## GIVEN PROBLEM A
According to the scheduler-plugins installation guide, what is the minimum Kubernetes version required?

## TEXT TO READ
## start

Installation

Install Scheduler-plugins #

Table of Contents #

Create a Kubernetes Cluster #

Firstly you need to have a Kubernetes cluster, and a kubectl command-line tool must be configured to communicate with the cluster.

The Kubernetes version must equal to or greater than v1.23.0. To check the version, use kubectl version --short.

If you do not have a cluster yet, create one by using one of the following provision tools:

Install release v0.30.6 and use Coscheduling #

Note: we provide two ways to install the scheduler-plugin artifacts: as a second scheduler and as a single scheduler. Their pros and cons are as below:

  • second scheduler:
    • pro: it’s easy to install by deploying the Helm chart

    • con: running multi-scheduler will inevitably encounter resource conflicts when the cluster is short of resources.

      Consider the scenario where multiple schedulers attempt to assign their pods simultaneously to a node which can only fit one of the pods. The pod that arrives later will be evicted by the kubelet, and hang there (without its .spec.nodeName cleared) until resources get released on the node.

      Running multiple schedulers, therefore, is not recommended in the production env. However, it’s a good starting point to play with scheduler framework and exercise plugin development, no matter you’re on managed or on-premise Kubernetes clusters.

  • single scheduler:
    • pro: you will be using a unified scheduler and hence keep the resources conflict-free. It’s recommended for the production env.
    • con: you have to have the privileges to manipulate the control plane, and at this moment, the installation is not fully automated (no Helm chart yet).

As a second scheduler #

The quickest way to try scheduler-plugins is to install it using helm chart as a second scheduler. You can find the demo chart in manifests/install/charts. But if in the production environment, it is recommended to replace the default-scheduler manually(as described in next section).

Install using Helm Chart

As a single scheduler (replacing the vanilla default-scheduler) #

A bit different from the automatic installation steps above, using scheduler-plugins as a single scheduler needs some manual steps.

## end

## TASK INPUT
## start

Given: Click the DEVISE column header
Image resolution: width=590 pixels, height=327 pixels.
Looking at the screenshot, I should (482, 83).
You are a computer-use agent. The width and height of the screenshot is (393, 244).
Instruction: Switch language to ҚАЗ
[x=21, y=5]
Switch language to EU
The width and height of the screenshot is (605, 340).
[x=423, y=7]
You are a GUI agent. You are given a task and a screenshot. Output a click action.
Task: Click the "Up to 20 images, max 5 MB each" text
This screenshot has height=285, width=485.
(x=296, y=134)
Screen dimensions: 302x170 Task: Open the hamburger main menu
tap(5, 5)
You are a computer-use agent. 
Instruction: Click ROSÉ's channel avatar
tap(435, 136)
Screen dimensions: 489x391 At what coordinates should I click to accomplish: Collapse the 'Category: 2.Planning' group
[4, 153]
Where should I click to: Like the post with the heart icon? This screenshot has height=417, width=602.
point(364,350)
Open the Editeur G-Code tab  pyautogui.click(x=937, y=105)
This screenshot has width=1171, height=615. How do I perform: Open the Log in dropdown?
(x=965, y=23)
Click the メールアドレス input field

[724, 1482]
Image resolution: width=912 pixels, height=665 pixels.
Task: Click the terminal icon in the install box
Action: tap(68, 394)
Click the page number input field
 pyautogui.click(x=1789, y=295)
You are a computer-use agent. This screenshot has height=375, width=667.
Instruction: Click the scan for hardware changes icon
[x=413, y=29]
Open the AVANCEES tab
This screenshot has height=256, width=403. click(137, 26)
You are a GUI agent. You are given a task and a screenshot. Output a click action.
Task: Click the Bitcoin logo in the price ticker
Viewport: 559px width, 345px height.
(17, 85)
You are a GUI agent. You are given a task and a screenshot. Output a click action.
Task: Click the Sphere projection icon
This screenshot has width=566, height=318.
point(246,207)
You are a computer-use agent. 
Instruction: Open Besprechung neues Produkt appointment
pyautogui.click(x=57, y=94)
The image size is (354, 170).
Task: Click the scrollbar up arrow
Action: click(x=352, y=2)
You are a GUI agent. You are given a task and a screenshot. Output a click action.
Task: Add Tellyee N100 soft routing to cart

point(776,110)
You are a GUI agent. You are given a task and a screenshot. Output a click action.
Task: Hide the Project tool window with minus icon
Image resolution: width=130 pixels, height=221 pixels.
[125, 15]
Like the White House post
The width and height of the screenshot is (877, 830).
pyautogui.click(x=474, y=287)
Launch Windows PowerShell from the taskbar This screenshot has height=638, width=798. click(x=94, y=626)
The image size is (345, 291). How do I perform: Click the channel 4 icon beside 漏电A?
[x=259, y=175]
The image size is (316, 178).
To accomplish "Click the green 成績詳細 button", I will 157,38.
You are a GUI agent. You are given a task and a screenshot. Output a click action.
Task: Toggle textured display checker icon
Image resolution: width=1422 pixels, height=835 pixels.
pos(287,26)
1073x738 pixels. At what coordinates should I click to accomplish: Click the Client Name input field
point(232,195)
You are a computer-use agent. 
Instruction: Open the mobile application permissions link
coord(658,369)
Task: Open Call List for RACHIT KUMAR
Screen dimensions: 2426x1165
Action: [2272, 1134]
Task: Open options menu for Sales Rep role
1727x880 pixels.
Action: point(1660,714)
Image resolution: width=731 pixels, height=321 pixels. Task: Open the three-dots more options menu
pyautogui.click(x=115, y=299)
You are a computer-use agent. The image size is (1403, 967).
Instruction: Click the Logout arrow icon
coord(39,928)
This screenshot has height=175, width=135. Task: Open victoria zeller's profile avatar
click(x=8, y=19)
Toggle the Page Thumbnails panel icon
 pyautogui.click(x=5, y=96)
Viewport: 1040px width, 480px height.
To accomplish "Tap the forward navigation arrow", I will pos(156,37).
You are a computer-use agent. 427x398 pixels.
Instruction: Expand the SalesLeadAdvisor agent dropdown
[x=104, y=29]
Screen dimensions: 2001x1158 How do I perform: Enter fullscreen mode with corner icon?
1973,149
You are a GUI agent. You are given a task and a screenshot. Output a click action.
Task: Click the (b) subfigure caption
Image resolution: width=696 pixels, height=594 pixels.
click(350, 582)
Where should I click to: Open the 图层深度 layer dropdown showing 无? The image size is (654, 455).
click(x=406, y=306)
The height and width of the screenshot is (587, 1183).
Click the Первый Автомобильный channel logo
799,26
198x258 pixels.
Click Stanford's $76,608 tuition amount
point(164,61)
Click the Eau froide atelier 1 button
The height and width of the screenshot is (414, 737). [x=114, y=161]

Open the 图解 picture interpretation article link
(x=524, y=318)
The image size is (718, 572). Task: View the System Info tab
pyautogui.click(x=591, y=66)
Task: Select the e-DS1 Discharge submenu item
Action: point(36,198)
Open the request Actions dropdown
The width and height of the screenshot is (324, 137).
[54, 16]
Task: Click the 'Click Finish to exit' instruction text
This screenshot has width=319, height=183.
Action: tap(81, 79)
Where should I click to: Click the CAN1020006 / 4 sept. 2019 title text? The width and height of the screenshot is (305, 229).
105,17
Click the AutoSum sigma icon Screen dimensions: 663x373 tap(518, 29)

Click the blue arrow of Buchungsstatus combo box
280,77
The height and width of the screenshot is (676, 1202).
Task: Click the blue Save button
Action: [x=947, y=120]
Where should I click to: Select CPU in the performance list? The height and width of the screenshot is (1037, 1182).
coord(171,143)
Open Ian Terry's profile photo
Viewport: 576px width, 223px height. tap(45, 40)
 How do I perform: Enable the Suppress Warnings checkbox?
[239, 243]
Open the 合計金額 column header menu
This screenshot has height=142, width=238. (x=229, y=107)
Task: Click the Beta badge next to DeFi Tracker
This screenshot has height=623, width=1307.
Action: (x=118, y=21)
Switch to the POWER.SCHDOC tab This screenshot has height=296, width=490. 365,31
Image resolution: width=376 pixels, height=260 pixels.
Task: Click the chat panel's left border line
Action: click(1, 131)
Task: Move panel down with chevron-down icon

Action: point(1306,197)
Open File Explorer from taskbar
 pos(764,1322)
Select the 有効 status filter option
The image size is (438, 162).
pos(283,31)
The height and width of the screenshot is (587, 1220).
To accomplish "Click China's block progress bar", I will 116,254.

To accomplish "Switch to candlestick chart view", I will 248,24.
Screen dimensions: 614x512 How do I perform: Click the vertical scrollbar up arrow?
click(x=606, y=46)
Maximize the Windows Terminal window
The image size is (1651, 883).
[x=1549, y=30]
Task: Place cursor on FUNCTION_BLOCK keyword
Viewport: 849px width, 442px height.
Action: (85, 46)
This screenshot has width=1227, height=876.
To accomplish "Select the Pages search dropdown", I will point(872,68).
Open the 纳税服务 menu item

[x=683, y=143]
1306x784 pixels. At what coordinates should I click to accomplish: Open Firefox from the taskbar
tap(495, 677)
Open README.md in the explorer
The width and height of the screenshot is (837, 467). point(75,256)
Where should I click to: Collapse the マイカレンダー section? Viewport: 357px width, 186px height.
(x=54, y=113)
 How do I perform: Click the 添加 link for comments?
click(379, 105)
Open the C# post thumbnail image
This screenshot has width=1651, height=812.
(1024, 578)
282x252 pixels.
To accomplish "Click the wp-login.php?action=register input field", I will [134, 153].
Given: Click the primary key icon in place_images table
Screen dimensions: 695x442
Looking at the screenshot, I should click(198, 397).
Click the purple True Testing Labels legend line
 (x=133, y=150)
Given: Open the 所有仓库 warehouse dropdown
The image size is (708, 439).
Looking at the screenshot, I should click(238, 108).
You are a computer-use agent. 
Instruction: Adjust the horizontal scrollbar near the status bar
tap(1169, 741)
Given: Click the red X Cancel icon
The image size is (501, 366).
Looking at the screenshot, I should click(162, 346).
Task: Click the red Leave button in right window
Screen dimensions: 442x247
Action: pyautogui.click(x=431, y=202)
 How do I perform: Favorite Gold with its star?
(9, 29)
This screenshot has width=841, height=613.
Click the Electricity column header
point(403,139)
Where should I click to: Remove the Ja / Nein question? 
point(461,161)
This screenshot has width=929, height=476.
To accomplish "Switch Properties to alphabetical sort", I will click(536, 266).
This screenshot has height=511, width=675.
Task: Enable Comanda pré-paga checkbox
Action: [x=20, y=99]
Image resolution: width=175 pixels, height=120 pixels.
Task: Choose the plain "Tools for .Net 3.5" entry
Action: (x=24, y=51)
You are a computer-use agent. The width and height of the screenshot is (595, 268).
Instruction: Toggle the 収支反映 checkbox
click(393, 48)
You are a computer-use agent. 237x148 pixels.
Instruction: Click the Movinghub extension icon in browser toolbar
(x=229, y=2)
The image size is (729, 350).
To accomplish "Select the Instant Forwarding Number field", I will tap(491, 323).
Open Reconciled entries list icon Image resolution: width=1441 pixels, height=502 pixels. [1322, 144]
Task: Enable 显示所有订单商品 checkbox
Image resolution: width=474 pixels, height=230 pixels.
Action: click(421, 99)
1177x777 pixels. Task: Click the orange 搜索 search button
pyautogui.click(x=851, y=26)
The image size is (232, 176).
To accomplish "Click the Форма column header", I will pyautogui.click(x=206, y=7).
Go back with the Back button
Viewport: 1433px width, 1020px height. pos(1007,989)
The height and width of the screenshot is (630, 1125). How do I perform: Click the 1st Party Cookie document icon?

## end

## GIVEN PROBLEM B
In the listing, rewrite the lines from the one containing "The image size is (718, 572)." up to and including the one containing "Action: [x=947, y=120]", replacing "combo box" with "dropdown list" and keeping everything else the same.

## FULL SOLUTION A
v1.23.0

## FULL SOLUTION B
The image size is (718, 572). Task: View the System Info tab
pyautogui.click(x=591, y=66)
Task: Select the e-DS1 Discharge submenu item
Action: point(36,198)
Open the request Actions dropdown
The width and height of the screenshot is (324, 137).
[54, 16]
Task: Click the 'Click Finish to exit' instruction text
This screenshot has width=319, height=183.
Action: tap(81, 79)
Where should I click to: Click the CAN1020006 / 4 sept. 2019 title text? The width and height of the screenshot is (305, 229).
105,17
Click the AutoSum sigma icon Screen dimensions: 663x373 tap(518, 29)

Click the blue arrow of Buchungsstatus dropdown list
280,77
The height and width of the screenshot is (676, 1202).
Task: Click the blue Save button
Action: [x=947, y=120]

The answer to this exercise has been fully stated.